Task details: With the line containing "is (302, 162)." as the start and the line containing "Given: Click the refresh device list icon" as the end, transcribe that span of the entries below exactly, including both.

Materials provided:

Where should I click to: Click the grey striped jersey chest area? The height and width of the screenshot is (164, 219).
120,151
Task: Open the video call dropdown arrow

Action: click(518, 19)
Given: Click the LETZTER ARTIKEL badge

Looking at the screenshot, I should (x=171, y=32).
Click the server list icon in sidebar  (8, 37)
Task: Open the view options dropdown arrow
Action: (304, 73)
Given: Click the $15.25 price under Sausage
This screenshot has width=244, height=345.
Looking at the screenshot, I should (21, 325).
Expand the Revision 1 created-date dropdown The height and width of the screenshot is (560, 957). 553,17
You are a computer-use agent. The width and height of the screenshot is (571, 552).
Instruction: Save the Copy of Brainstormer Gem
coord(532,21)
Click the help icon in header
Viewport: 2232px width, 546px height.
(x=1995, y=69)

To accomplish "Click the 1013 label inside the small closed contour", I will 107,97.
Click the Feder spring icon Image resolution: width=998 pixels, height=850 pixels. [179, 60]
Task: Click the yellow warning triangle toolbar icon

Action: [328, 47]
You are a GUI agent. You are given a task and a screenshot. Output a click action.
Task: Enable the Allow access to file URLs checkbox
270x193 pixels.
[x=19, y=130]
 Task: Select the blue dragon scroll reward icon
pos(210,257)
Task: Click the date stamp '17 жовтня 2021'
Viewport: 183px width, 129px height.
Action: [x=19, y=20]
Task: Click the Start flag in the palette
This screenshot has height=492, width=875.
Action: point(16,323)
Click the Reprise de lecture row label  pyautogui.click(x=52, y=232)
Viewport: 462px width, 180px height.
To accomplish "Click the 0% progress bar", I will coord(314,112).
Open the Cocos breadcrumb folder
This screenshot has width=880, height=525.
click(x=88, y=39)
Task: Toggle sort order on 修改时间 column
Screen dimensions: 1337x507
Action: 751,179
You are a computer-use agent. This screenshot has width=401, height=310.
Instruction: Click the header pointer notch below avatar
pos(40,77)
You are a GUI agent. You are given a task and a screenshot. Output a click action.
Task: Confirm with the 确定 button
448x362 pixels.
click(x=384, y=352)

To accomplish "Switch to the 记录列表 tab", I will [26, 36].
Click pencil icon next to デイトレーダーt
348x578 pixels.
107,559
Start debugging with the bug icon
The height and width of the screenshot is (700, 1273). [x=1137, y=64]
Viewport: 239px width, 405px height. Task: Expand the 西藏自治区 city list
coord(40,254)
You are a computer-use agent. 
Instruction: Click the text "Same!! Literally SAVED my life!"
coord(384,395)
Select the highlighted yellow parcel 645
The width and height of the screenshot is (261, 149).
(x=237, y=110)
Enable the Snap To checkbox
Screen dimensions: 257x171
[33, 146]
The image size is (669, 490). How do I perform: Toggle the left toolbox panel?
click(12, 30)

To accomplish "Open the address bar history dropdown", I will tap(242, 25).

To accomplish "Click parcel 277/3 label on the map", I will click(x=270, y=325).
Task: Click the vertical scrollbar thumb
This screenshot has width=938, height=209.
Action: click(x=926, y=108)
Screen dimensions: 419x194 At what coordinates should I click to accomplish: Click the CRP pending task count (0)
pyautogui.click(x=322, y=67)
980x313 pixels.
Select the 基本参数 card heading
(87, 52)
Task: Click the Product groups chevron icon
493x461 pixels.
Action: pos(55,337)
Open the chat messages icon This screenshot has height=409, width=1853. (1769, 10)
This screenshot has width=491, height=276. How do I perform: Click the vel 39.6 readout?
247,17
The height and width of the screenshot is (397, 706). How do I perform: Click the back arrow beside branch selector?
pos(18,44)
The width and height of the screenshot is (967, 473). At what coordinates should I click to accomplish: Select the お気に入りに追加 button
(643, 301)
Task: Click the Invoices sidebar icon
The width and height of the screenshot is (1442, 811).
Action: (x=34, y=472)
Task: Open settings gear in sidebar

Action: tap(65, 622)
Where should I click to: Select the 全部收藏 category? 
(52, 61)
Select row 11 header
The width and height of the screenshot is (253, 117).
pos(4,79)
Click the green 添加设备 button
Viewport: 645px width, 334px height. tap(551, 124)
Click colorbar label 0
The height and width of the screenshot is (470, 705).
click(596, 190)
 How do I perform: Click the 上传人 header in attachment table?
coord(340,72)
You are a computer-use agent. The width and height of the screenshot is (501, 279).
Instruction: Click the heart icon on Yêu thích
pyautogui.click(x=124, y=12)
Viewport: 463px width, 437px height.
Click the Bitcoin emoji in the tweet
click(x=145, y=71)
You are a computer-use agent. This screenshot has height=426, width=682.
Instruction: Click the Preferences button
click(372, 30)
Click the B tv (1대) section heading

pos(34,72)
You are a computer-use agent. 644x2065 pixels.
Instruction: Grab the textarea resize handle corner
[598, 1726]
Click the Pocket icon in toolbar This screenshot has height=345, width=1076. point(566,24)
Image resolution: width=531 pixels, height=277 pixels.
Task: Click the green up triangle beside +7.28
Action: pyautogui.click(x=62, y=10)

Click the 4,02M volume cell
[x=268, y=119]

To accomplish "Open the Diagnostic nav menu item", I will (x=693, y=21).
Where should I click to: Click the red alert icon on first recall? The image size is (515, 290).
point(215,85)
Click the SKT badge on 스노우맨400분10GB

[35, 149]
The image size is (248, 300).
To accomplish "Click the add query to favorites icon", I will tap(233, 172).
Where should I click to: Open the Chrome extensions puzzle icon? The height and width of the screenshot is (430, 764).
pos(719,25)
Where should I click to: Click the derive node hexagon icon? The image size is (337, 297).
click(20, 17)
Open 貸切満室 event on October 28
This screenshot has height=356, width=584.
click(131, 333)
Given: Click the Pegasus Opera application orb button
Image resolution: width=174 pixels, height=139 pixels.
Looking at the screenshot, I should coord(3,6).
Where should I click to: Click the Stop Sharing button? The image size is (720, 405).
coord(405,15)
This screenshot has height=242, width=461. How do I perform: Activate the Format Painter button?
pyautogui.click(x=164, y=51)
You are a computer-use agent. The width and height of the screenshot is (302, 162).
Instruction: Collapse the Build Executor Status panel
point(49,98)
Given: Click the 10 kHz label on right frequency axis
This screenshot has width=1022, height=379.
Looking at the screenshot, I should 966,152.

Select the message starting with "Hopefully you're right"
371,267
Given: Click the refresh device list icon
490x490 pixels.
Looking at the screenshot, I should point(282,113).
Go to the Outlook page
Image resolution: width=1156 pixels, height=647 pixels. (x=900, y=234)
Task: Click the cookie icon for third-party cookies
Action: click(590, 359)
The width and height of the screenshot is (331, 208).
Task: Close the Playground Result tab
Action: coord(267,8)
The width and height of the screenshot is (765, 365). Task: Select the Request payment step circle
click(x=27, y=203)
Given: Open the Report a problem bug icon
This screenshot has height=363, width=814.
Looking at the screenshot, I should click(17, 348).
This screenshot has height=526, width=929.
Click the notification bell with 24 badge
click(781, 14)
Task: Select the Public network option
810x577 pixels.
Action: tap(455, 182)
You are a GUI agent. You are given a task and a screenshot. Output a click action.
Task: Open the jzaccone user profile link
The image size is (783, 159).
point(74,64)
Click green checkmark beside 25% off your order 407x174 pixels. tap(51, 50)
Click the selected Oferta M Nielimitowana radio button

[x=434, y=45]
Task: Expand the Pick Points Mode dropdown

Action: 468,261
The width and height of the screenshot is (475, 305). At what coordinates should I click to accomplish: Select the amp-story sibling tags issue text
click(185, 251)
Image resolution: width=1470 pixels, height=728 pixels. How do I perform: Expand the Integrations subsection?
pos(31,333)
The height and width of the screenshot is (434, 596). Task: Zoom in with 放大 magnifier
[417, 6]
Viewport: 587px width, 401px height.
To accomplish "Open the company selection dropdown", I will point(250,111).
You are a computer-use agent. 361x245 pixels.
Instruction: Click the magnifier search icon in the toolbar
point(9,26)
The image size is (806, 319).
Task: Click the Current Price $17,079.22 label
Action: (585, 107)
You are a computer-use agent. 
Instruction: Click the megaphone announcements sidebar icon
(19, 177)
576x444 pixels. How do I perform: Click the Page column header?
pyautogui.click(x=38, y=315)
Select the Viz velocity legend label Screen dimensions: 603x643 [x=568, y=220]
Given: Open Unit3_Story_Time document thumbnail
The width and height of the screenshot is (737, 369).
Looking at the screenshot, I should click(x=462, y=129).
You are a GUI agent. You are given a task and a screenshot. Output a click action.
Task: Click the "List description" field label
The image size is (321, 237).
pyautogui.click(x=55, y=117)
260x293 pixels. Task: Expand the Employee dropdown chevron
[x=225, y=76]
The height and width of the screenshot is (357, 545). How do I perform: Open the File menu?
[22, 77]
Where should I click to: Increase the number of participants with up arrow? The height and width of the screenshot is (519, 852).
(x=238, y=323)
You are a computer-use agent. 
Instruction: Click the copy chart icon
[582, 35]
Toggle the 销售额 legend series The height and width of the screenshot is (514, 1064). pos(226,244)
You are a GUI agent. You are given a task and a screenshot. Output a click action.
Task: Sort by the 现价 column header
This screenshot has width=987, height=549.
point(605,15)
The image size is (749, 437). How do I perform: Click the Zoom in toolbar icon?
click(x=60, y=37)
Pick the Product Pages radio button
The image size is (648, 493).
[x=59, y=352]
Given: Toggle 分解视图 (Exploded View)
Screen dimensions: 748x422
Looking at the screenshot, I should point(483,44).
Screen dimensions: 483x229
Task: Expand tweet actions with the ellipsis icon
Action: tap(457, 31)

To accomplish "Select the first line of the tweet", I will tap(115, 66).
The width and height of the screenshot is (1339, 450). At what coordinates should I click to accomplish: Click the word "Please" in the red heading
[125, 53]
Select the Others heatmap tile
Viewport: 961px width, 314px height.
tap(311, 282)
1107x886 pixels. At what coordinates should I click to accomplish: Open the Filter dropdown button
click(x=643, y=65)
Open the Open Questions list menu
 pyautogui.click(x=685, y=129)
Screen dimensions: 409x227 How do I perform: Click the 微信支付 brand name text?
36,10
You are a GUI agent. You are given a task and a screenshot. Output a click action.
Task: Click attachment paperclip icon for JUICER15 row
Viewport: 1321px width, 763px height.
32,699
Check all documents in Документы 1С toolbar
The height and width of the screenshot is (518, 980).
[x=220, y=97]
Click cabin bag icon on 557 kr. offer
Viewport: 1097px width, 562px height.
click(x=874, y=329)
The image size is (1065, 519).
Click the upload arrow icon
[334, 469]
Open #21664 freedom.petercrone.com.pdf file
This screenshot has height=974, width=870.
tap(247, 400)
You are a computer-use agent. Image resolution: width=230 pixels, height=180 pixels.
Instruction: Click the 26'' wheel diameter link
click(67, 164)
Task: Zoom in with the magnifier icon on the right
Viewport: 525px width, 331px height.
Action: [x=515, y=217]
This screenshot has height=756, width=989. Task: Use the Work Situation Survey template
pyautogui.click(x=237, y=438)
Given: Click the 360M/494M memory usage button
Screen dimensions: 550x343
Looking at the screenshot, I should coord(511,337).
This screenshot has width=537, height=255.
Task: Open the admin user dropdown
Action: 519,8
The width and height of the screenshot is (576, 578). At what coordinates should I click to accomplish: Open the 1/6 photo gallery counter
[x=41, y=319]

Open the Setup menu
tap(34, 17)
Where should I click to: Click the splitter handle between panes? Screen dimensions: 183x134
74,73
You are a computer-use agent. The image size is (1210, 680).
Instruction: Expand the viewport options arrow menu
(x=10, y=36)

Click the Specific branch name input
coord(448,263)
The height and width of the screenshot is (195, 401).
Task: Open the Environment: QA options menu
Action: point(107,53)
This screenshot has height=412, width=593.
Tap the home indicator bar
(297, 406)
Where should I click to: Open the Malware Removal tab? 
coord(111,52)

Solution:
You are a computer-use agent. The width and height of the screenshot is (302, 162).
Instruction: Collapse the Build Executor Status panel
point(49,98)
Given: Click the 10 kHz label on right frequency axis
This screenshot has width=1022, height=379.
Looking at the screenshot, I should 966,152.

Select the message starting with "Hopefully you're right"
371,267
Given: Click the refresh device list icon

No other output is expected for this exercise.